Mini Oral Australian Epidemiology Association ASM 2018

Why sample selection matters in exploratory factor analysis: implications for the 12-item World Health Organisation Disability Assessment Schedule 2.0 (#67)

Cadeyrn Gaskin 1 , Sylvie Lambert 2 , Steven Bowe 1 , Liliana Orellana 1
  1. Deakin University, Burwood, VIC, Australia
  2. McGill University, Montreal, QC, Canada

Background Sample selection can substantially affect the number of factors generated using exploratory factor analysis (EFA). The 12-item World Health Organization (WHO) Disability Assessment Schedule 2.0 (WHODAS-2.0) measures disability across six life domains (cognition, mobility, self-care, getting along, life activities, and participation in society). We investigated the influence of the sampling strategy on EFA results for the WHODAS-2.0.

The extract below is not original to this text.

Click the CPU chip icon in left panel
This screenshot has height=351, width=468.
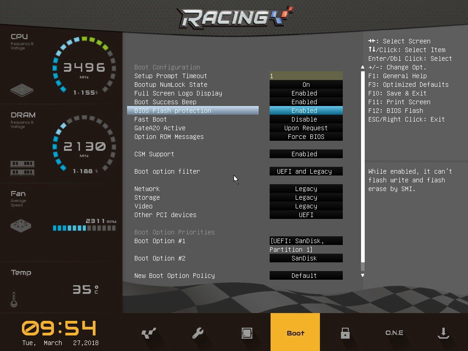point(22,90)

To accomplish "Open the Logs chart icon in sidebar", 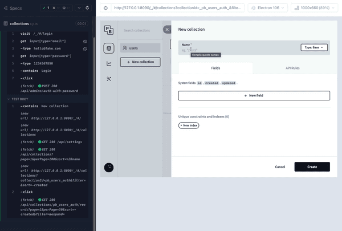I will (x=109, y=63).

Methods Data from adults aged 50+ from the six countries in Wave 1 WHO SAGE study were used to repeatedly select 1000 samples (n = 750) using two strategies: (1) simple random sampling reproducing the WHODAS-2.0 summary score country distribution (i.e., positively skewed distributions (PSD) with many zero scores indicating low prevalence of disability); and (2) stratified random sampling including people with varying degrees of disability (approximately symmetric distributions, ASD). Number of factors was determined using principal components analysis, polychoric correlations, parallel analysis and mean eigenvalue criterion.  

Results PSD samples typically produced one-factor solutions, except for the two countries with low percentages of zero scores. ASD samples generally produced two-factor solutions (factor 1: getting along domain items, factor 2: all the rest) or three-factor solutions (factor 1: getting along, factor 2: self-care, factor 3: mobility, life activities, and participation in society).

Conclusions Samples with high prevalence of no disability (i.e., zero scores) produce heavily censored data (i.e., floor effects), limiting data heterogeneity and reducing the numbers of factors retained in EFA. Samples of convenience or collected for other purposes (e.g., general population surveys) would usually be inadequate for validating measures using EFA.